To fine-tune a model, you’ll need a set of training examples that each consist of a single input (“prompt”) and its associated output (“completion”). This is notably different from using our base models, where you might input detailed instructions or multiple examples in a single prompt.

Each prompt should end with a fixed separator to inform the model when the prompt ends and the completion begins. A simple separator which generally works well is \n\n###\n\n. The separator should not appear elsewhere in any prompt. Each completion should start with a whitespace due to our tokenization, which tokenizes most words with a preceding whitespace. Each completion should end with a fixed stop sequence to inform the model when the completion ends. A stop sequence could be \n, ###, or any other token that does not appear in any completion. For inference, you should format your prompts in the same way as you did when creating the training dataset, including the same separator. Also specify the same stop sequence to properly truncate the completion.

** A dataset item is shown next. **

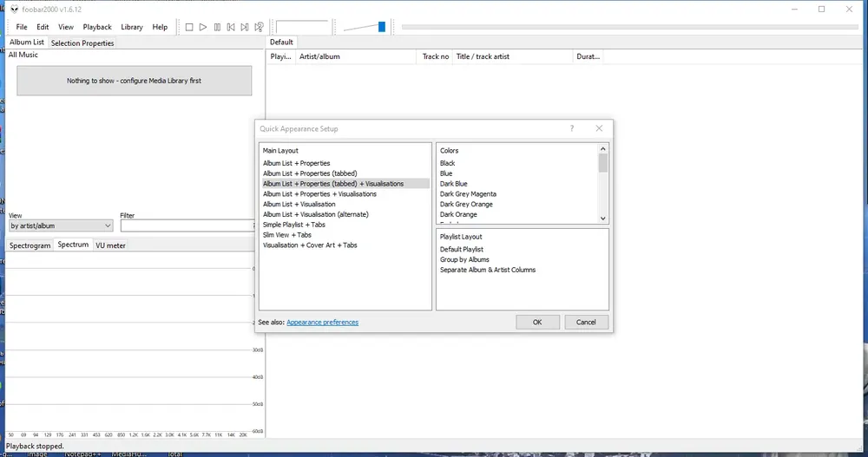
Task: Go to the previous track icon
Action: click(x=231, y=27)
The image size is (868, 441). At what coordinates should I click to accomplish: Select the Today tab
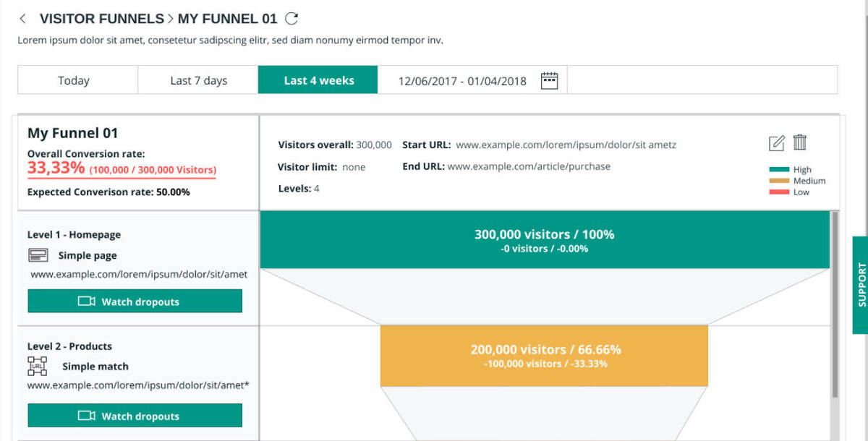tap(74, 80)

sanitize_smiles(smi)[source]#

Return a canonical smile representation of smi

Parameters: smi (string) : smile string to be canonicalized

Returns: mol (rdkit.Chem.rdchem.Mol) : RdKit mol object (None if invalid smile string smi) smi_canon (string) : Canonicalized smile representation of smi (None if invalid smile string smi) conversion_successful (bool): True/False to indicate if conversion was successful

mutate_selfie(selfie, max_molecules_len, write_fail_cases=False)[source]#

Return a mutated selfie string (only one mutation on slefie is performed)

Mutations are done until a valid molecule is obtained Rules of mutation: With a 50% propbabily, either:

Add a random SELFIE character in the string

Replace a random SELFIE character with another

Parameters: selfie (string) : SELFIE string to be mutated max_molecules_len (int) : Mutations of SELFIE string are allowed up to this length write_fail_cases (bool) : If true, failed mutations are recorded in “selfie_failure_cases.txt”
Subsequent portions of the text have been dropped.